Esterlyn is a Christian worship band from Boise, Idaho performing throughout the United States as well as globally. Esterlyn released their debut national album in 2010 through VSR/EMI before selling over 25,000 units independently. In 2011, the song "Freedom is Here" was listed as a top 10 radio single on Air1 radio.

The band is known for their focus on Christian ministry and for writing worship songs played in many churches. The band also play at Christian conferences and camps throughout the year and lead worship through song at Calvary Chapel in Boise, Idaho. They have gained significant fans throughout the country through touring and playing with Kutless, Acquire The Fire, festivals, and Worship Conferences.

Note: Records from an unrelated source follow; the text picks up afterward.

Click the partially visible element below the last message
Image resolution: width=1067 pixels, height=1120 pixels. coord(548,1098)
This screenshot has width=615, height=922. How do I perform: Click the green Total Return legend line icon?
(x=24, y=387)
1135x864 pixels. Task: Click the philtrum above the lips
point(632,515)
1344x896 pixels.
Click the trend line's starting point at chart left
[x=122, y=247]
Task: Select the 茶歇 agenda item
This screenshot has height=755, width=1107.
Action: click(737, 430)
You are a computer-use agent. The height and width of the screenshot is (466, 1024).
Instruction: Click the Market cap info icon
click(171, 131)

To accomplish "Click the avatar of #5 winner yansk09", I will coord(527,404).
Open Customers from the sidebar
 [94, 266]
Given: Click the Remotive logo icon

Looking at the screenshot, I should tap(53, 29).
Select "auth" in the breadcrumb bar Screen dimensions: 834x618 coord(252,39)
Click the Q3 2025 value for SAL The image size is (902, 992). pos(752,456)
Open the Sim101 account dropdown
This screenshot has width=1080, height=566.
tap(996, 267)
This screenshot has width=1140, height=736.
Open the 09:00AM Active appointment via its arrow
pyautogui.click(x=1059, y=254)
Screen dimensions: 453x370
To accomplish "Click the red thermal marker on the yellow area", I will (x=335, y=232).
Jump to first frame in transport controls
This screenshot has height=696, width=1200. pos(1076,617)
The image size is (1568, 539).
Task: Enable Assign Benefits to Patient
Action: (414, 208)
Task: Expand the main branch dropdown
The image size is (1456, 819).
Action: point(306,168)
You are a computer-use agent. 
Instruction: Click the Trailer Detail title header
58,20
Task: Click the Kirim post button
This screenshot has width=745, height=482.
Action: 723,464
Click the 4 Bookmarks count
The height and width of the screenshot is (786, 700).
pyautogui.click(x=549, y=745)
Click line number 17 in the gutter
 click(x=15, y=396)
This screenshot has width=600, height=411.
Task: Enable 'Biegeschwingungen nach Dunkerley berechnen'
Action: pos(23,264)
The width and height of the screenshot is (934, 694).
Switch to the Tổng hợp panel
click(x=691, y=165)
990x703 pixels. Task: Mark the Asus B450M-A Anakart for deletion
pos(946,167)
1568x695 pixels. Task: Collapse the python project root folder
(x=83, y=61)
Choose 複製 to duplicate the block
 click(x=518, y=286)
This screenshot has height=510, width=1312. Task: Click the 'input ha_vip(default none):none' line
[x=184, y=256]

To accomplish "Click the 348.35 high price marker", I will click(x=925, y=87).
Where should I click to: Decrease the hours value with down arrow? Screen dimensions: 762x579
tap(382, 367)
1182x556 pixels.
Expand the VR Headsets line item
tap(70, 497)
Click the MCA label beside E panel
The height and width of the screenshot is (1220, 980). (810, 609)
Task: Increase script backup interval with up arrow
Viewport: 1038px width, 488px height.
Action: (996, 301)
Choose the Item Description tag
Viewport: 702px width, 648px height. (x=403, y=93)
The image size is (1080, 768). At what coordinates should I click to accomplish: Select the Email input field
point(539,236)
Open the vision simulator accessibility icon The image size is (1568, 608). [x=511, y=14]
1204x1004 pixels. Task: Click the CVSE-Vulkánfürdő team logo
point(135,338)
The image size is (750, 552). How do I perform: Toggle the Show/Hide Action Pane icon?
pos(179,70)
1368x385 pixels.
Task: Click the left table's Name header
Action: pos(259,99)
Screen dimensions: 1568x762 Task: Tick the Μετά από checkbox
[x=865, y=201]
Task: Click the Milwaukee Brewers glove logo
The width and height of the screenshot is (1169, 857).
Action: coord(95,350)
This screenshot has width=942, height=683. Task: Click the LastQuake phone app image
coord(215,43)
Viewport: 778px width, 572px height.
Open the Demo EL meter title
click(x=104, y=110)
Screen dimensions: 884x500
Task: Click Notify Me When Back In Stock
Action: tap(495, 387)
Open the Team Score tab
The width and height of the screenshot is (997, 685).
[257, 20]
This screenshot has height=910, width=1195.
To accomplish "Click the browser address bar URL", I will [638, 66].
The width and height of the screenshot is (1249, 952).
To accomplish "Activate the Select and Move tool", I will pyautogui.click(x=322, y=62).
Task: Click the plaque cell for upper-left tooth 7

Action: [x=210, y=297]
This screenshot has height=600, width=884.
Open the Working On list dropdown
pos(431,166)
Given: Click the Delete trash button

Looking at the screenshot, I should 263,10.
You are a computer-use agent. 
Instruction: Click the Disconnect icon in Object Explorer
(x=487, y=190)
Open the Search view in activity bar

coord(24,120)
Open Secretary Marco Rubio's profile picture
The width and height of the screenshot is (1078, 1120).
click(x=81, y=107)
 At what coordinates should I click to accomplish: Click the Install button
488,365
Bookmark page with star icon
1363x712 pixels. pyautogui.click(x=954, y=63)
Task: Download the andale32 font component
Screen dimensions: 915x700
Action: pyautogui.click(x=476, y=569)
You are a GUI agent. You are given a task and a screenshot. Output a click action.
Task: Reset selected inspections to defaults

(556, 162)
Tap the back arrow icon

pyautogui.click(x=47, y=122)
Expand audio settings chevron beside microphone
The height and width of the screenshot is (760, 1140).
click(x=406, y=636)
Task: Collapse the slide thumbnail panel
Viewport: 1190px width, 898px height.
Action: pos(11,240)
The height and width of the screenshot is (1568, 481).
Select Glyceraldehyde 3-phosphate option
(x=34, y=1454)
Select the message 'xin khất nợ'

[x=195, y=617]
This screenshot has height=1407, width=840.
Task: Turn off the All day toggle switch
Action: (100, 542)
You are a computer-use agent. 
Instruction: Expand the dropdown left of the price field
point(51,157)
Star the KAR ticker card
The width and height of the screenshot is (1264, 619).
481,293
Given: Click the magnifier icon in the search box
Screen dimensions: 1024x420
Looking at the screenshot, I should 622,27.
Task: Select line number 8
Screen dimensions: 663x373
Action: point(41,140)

Also focused on missions as well as child adoption, adoption the band derives its name from the founder's adopted niece from China.
Before changing the name to Esterlyn, the band was known by the title Grand Prize and now known as Luke Caldwell, self titled after the band's lead singer, the band has played each year at a local concert known as Light In the Night also put on by Calvary Chapel in Boise, Idaho.

==Band members==
- Luke Caldwell - Lead Vocals, Guitar
- Josh Krohn - Percussion
- Steven Arthur - Piano, Lead Guitar, Backup Vocals

==Discography==
- Lamps (2008)
- Mending the Meaning: Acoustic EP (2009)
- Call Out (2010) (VSR Music Group/EMI CMG)
- Woven (2012) (VSR Music Group/EMI CMG)
- Love (2014)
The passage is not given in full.